Oğlan dayanamayıp bağırmaya başladığında, Yujin "Şşt!" dedi sert bir tonda. "Tüm mekanı başımıza mı toplayalım istiyorsun?"
Kızın uyarısıyla birlikte Hyunjin dudaklarını birbirine bastırdı ve kafasını duvara yasladı. Yujin ne bok yiyecekti bilmiyordu fakat bu Yujin'di. Her olaydan tereyağından kıl çeker gibi kurtulan birisiydi, şimdi kafasında dönüp duran kızıl tilkiler ona neler fısıldıyordu Tanrı bilir.
O sırada Kim Yujin siyah çantasını açıp, birkaç parça tuvalet kağıdıyla birlikte kırık şişeyi kavradı ve hızlıca çantasına attı. Peçetelerin üstüne kan bulaşmadığına emin olduktan sonra çöp kutusuna attı. Köşeye sinmiş oğlanın yanına ilerledi ve kolundan çekiştirip "Kalk hadi." dedi. Her ne kadar soğukkanlı görünse de kafayı yemesine oldukça az kalmıştı, Hyunjin'in durumunun ondan daha felaket olduğunu bildiğinden ağırdan almaya çalışıyordu.
Fakat bu iş bittiğinde, eve gidip kendisine bol köpüklü bir banyo hazırlayacak ve bir şişe Chivas Regal içecekti, başka türlü bu olanları nasıl atlatacaktı hiçbir fikri yoktu.
Yere çömelip gergince yerde yatan cesede bakan Hwang Hyunjin, titreyen bedenini zor da olsa ayağa kaldırdı. Titrek bir nefes verdi dolgun dudaklarının arasından, kızıl saçlı kızın uzattığı elini gördüğünde ise ince elini tutarak ayağa kalktı.

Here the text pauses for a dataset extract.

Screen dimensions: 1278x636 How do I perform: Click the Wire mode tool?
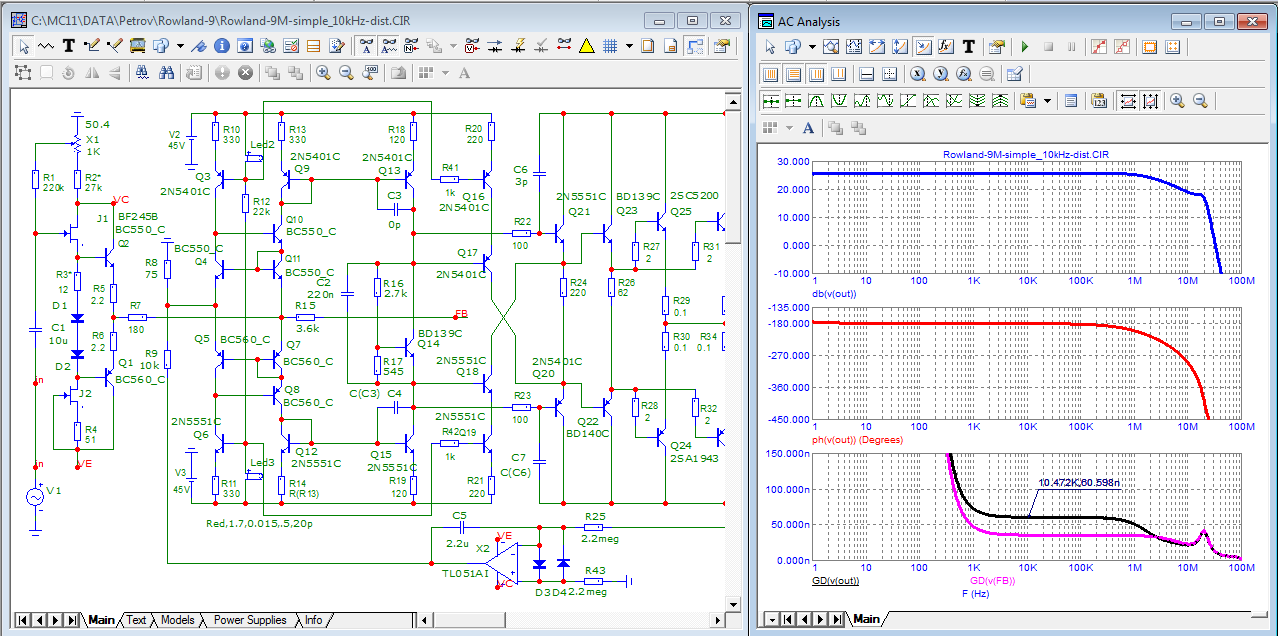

Az önce öldürülmeye çalışan Kim Yujin'in bu soğukkanlılığına hayran kaldı Hyunjin, yüzünde tek bir mimik bile oynamıyordu ve bu oldukça şaşırtmıştı kendisini. Bir şeyler düşündüğüne emindi.
Yujin ile birlikte kızlar tuvaletinden çıkıp dikkat çekmeden locaya yürümeye başladılar. Karartma anı hala devam ediyordu, bu kadar uzun sürmesi garipti çünkü en fazla on beş dakika sürecekti fakat hala bitmemişti şu lanet karartma. Eğer güçsüz bir şekilde ortama ışık vermeye çalışan mavi-kırmızı neon ışıklar olmasaydı önlerini bile göremeyecek haldelerdi.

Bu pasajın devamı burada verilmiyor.